Great piece from the American Academy of Pediatrics on how inclusion, acceptance, agency, self-advocacy, and responsive parenting/teaching support adaptive functioning, language acquisition, subjective well-being, and transition to adulthood. The findings align nicely with social model self-advocacy.
I challenge the validity and utility of functioning labels for autism and the interpretation of the “autism spectrum” as a linear continuum. Social support may mediate functioning, because individuals with initially lower skills may experience more benefits from enriched social environments, such as parental input for language growth and cognitive development from inclusive educational settings. Furthermore, subtler manifestations of autism increase individuals’ risk of active peer rejection, loss of formal supports as they transition into adulthood, and distress. Thus, in this review, I provide support for the notion of autism as a cloudy constellation of uneven skills and high within-person variability, with performance contingent on the quality of social experiences and support well-suited for individual abilities or potential and needs.
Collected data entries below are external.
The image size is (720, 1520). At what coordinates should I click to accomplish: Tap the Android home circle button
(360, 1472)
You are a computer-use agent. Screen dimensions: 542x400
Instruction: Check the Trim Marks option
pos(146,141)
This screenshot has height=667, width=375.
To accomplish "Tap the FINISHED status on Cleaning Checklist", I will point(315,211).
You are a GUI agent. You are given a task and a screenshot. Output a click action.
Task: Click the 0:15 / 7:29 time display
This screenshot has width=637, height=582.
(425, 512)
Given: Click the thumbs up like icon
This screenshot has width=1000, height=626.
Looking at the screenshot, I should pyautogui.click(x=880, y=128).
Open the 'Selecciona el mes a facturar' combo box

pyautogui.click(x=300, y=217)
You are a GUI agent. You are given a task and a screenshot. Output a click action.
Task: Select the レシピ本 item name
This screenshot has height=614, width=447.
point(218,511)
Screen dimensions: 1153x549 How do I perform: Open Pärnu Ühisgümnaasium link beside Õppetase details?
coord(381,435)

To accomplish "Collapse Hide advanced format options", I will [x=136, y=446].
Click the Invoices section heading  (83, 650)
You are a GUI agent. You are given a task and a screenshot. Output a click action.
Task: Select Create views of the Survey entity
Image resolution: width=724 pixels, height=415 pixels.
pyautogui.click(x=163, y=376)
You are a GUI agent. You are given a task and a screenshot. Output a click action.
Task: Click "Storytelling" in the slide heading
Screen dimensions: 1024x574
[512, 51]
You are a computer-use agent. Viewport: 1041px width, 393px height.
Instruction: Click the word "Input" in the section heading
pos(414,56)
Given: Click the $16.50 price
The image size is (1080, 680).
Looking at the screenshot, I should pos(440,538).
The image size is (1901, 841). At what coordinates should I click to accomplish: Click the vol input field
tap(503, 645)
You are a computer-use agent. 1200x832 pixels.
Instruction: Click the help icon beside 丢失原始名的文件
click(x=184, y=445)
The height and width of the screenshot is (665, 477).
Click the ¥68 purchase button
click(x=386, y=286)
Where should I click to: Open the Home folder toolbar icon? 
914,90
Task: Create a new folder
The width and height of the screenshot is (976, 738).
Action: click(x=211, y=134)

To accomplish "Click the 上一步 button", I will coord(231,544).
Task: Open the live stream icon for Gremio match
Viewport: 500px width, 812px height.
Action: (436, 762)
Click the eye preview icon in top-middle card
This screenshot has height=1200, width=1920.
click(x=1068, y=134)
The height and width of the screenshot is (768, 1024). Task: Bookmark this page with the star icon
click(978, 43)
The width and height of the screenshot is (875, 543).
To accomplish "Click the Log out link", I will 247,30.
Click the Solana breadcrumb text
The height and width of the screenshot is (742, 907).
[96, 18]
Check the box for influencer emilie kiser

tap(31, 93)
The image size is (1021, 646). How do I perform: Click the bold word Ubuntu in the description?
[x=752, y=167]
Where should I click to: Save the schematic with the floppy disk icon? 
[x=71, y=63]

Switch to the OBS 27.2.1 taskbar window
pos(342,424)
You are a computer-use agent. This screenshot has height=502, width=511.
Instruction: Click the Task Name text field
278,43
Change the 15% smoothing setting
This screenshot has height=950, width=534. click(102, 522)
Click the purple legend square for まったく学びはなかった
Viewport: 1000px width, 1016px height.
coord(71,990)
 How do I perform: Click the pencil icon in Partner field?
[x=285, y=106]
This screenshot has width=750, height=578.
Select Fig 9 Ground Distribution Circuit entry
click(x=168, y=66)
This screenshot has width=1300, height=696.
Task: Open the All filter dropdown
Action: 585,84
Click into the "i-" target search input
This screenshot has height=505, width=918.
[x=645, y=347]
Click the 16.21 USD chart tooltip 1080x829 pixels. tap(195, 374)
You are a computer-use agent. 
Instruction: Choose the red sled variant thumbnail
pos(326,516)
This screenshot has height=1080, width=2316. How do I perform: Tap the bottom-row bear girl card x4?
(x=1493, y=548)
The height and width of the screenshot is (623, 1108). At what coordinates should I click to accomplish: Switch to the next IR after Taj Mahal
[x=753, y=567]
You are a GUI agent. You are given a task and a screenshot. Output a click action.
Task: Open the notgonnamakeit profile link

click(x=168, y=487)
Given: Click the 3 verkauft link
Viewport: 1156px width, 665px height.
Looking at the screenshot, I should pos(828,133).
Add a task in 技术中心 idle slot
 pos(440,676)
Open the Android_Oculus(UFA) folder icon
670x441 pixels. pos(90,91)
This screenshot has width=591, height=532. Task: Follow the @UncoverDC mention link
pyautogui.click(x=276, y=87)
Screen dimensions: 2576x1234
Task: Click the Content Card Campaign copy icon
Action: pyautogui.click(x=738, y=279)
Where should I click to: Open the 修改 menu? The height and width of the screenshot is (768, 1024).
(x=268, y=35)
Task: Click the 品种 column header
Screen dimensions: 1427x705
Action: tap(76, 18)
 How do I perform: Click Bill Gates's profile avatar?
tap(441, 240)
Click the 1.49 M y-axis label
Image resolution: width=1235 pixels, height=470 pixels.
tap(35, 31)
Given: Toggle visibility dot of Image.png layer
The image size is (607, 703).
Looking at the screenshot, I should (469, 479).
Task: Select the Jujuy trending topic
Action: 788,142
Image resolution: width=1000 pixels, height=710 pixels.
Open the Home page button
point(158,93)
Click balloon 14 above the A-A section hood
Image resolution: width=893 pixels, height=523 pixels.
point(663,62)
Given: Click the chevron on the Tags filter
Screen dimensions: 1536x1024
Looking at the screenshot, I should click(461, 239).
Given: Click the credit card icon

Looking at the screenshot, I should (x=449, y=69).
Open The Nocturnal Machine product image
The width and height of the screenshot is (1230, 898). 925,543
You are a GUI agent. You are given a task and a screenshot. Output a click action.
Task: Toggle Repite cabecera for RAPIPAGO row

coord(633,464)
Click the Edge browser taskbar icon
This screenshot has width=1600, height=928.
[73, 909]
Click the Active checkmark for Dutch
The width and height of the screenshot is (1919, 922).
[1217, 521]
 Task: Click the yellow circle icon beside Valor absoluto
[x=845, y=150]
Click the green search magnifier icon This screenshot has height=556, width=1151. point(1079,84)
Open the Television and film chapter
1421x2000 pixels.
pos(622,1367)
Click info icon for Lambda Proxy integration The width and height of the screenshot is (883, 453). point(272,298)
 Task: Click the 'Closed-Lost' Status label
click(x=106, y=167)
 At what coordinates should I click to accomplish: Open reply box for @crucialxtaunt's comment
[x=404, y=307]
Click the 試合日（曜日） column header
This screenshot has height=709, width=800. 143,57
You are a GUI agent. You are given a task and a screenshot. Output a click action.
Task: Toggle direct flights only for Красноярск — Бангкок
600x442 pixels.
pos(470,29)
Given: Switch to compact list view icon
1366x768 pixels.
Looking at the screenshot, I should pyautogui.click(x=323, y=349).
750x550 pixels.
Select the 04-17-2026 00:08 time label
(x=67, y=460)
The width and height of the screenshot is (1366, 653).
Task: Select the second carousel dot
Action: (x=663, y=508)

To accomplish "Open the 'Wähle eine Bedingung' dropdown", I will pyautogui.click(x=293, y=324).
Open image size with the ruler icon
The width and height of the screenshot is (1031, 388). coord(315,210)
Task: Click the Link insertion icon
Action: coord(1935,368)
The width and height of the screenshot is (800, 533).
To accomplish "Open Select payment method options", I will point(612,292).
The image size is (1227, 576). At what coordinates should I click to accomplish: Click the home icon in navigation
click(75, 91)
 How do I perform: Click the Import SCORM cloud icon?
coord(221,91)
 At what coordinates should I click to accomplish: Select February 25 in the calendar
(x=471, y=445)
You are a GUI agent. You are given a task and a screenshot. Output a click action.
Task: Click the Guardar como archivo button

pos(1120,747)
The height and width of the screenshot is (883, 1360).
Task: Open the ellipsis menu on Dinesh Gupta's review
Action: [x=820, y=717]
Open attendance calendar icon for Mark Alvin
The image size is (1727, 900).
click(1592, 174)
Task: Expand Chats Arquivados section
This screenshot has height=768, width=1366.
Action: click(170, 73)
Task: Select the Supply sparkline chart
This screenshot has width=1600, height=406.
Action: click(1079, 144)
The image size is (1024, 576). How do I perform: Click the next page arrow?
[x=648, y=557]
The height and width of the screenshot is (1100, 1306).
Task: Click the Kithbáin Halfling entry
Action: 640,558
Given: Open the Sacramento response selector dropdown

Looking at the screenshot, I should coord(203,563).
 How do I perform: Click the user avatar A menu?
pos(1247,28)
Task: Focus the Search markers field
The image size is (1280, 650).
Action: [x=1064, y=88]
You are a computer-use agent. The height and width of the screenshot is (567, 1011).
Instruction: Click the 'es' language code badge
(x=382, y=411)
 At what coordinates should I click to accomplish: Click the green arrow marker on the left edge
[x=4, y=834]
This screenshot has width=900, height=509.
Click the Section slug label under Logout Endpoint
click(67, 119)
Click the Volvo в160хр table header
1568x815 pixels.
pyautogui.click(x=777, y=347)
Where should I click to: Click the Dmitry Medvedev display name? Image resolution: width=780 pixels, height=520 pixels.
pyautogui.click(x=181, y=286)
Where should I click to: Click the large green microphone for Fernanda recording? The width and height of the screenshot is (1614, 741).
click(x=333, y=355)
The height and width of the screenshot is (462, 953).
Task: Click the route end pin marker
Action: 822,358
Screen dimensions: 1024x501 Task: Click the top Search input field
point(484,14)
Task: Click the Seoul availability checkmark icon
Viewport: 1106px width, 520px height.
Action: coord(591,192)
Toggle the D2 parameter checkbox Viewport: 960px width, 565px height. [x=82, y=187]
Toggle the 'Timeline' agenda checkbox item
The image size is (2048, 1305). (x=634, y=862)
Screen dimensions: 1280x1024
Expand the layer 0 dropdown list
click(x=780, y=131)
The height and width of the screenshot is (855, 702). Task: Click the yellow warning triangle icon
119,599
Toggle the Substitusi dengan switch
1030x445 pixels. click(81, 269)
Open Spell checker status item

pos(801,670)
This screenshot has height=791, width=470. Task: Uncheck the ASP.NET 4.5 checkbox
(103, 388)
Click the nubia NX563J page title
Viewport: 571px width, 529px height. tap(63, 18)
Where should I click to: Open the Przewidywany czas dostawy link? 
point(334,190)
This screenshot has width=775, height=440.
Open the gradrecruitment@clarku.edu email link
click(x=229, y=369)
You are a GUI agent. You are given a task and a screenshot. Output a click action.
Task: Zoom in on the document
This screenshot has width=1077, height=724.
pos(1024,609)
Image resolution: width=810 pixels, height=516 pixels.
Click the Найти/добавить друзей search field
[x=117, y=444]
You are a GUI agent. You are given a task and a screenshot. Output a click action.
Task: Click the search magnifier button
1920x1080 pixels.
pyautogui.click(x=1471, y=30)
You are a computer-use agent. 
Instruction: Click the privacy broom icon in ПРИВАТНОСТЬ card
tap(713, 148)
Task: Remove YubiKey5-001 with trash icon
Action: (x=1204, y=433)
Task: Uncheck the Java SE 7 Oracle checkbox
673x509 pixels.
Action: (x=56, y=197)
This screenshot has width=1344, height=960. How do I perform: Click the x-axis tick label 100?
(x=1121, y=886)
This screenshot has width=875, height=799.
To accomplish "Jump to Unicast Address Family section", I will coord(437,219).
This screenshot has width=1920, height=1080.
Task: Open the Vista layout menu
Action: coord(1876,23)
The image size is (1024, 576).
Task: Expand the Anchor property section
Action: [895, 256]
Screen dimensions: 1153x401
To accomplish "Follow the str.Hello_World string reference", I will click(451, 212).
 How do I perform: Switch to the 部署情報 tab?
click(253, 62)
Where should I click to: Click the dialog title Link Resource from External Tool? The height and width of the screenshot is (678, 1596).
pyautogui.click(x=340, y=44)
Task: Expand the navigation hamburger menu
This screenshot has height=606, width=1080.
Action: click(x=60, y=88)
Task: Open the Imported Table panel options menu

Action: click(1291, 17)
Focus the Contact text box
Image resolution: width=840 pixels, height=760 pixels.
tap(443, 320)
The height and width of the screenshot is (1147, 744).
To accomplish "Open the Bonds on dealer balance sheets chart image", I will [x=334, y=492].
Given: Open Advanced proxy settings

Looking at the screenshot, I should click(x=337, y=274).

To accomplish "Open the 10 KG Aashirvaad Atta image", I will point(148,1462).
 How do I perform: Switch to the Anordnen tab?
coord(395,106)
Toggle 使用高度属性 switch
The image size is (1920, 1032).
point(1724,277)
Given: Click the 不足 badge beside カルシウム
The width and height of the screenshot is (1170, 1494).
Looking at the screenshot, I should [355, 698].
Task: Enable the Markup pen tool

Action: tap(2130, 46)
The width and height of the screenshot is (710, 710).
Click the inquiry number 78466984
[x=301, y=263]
Self-advocates have organized the neurodiversity movement to reclaim autism as a part of identity (eg, using identity-first language such as “autistic person,” as in the case of the author, rather than person-first language such as “person with autism”) and support civil rights. We argue that social environments contribute substantially to disability and seek quality of life, defined in terms of “objective” factors of adaptive functioning, such as independent living and employment, as well as in terms of subjective well-being, which requires self-determination to play as active a role as possible in making decisions to have the experiences one wants. Yet we argue against normalization and “cure,” in part because many autistic traits can function in neutral or positive ways, although other people may misunderstand or stigmatize atypical behaviors. Indeed, the following narrative review developed from empirical evidence replicated by independent research teams argues against a linear relationship between autism symptoms and impaired functioning, across developmental periods and in multiple domains of both “objective” quality of life and in subjective well-being. In the following syntheses, I suggest that effective social support and subjective well-being mediate whether autistic people achieve a high quality of life.
Responsive parenting (eg, parenting that follows children’s focus of attention and labels objects of interest while allowing the child to take the lead) contributes to young autistic children’s language development, particularly among those who need it most: those with lower levels of expression. Although the same principle applies in typical development, responsive caregiving and input may especially benefit language learning for autistic children, particularly for those who have more difficulty responding to others’ attention. Parents’ strategies to synchronize their behavior in response to their autistic child’s, such as matching his or her pace, may drive language gains from joint parent-child engagement through encouraging the child to initiate interactions, which may especially benefit the children who have the most difficulty producing their own goal-directed actions in reaction to others’ movements. This aligns well with the advice of autism rights movement founder Sinclair, in a foundational essay primarily for parents, to “let your child teach you a little of her language, guide you a little way into his world” as a means of helping the child adapt to the dominant culture and for the well-being of the family.
Instead, higher autism severity, as assessed by the parents’ questionnaire-based report, sometimes inversely relates to their acceptance of their child’s autism, which suggests that subjective perception rather than empirically demonstrated factors may drive acceptance. An increase in autism symptoms over time also relates to more parental acceptance of a child’s autism, likely because of a lowered perception of the possibility for the child to outgrow his or her challenges.
Early intervention delivered in inclusive as opposed to segregated preschool settings predicts higher IQ in elementary school, particularly for those with initially greater social and adaptive behavior impairments. In addition, higher levels of educational inclusion relate to better functioning for autistic adolescents and adults, beyond the effects of demographic and individual characteristics. Furthermore, autistic adolescents with intellectual disability had better academic performance in inclusive versus segregated classrooms, likely in significant part because they received more structured instruction time and their educational plan had greater focus on applied skill development (as contrasted with rote procedural goals). These benefits of inclusion appear driven in part by higher expectations based in confident understanding of needs, more naturalistic and responsive teaching methods as opposed to behavioral management, and access to typically developing peers.
An autism-typical pattern of poor adaptive functioning relative to IQ tends to rise with greater age and IQ, and autistic young adults as a group tend to have lower employment rates than their peers with intellectual disabilities.